**REQUIREMENT**: Leaving the pictures aside, transcribe only and exactly the lines from the one with "Where should I" through the end of the entries, both included.

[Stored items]
== Segment start ==
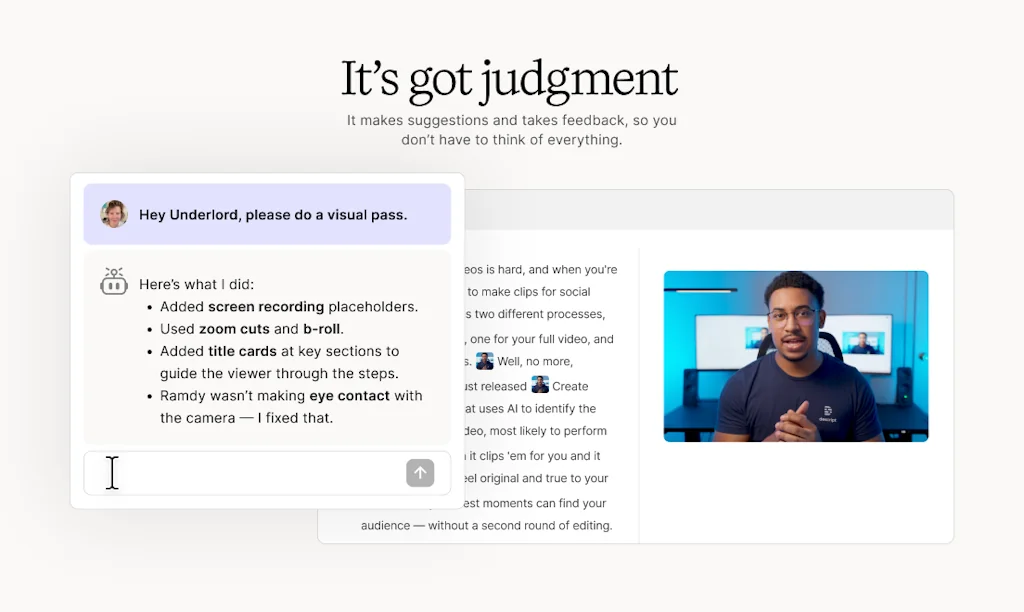Expand the chat message 'Hey Underlord, please do a visual pass'
This screenshot has width=1024, height=612.
pos(267,215)

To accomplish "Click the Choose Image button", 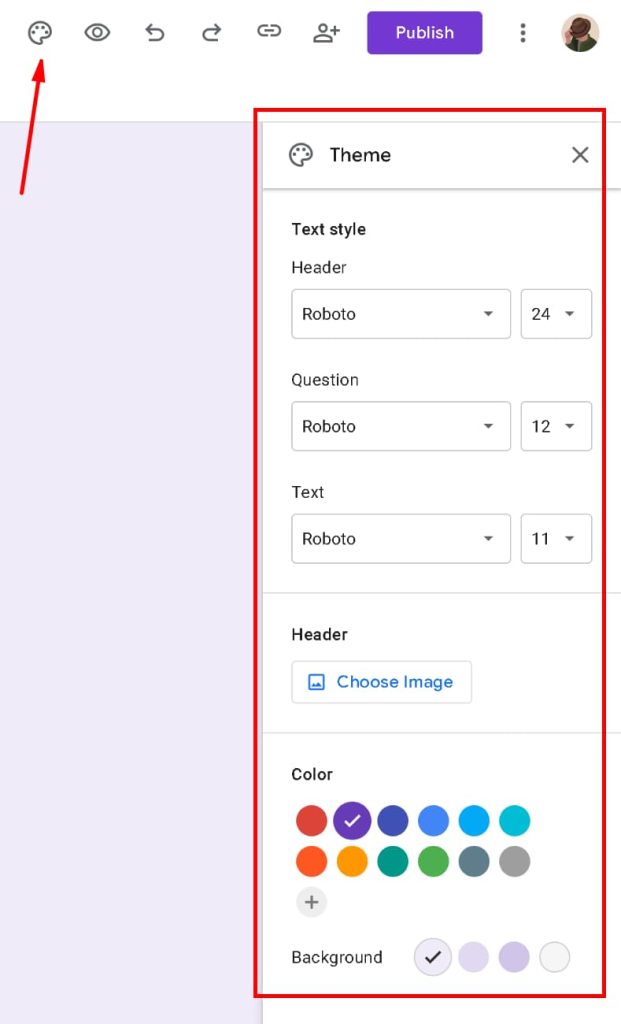I will click(x=381, y=682).
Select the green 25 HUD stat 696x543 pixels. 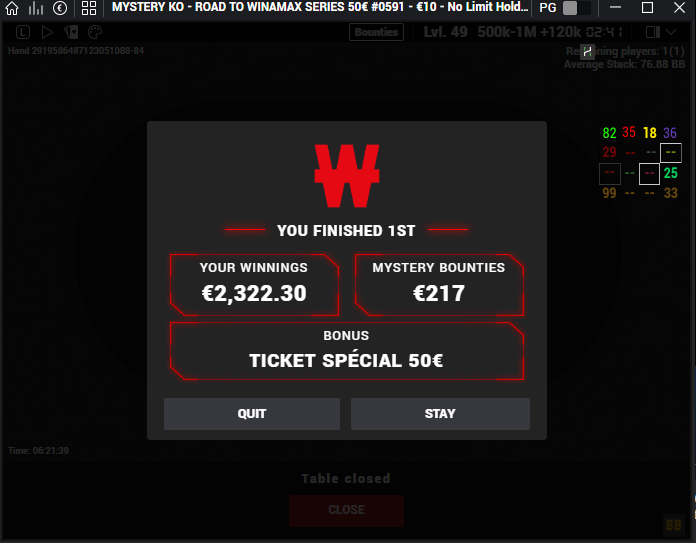(x=670, y=173)
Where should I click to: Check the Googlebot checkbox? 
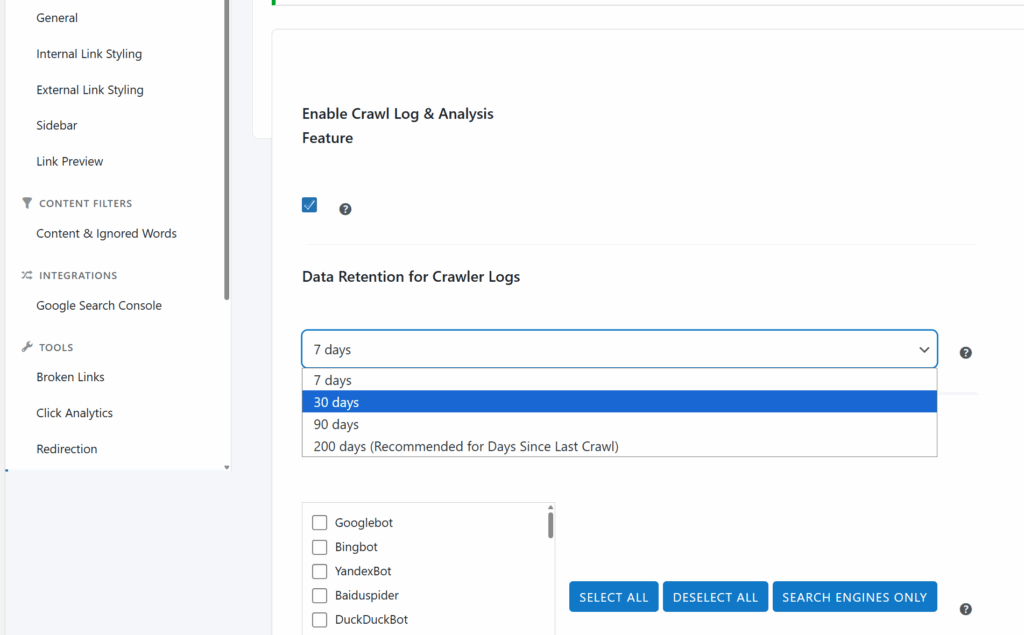pyautogui.click(x=319, y=523)
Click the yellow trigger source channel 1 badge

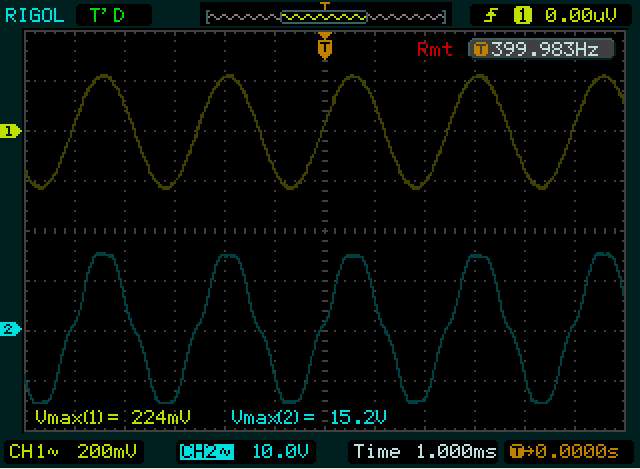520,15
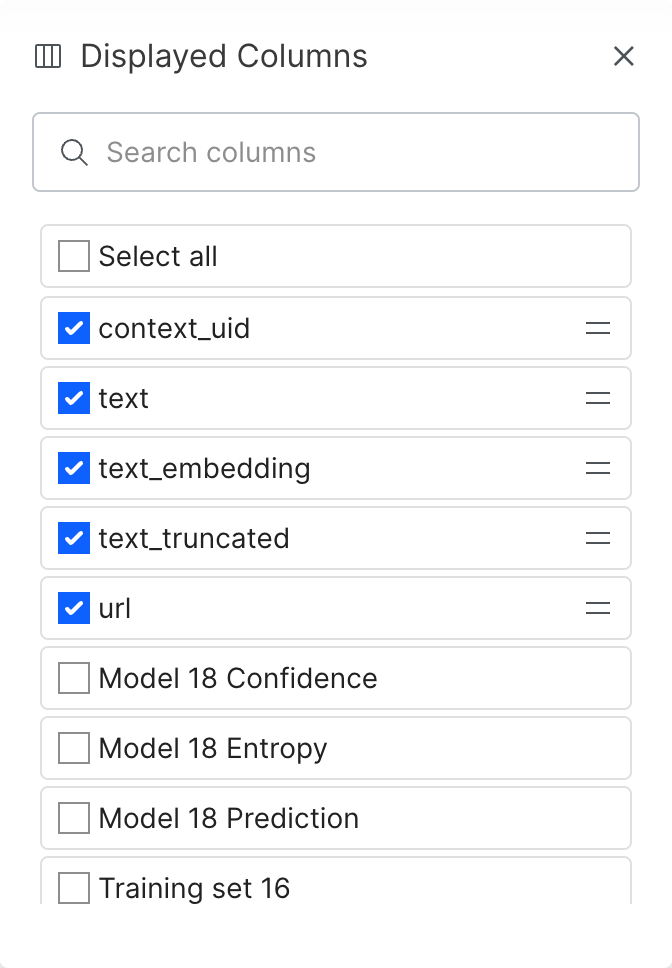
== Segment end ==
**WRITTEN ANSWER**:
Where should I click to: Check the Googlebot checkbox? 
pyautogui.click(x=319, y=523)
Click the yellow trigger source channel 1 badge

520,15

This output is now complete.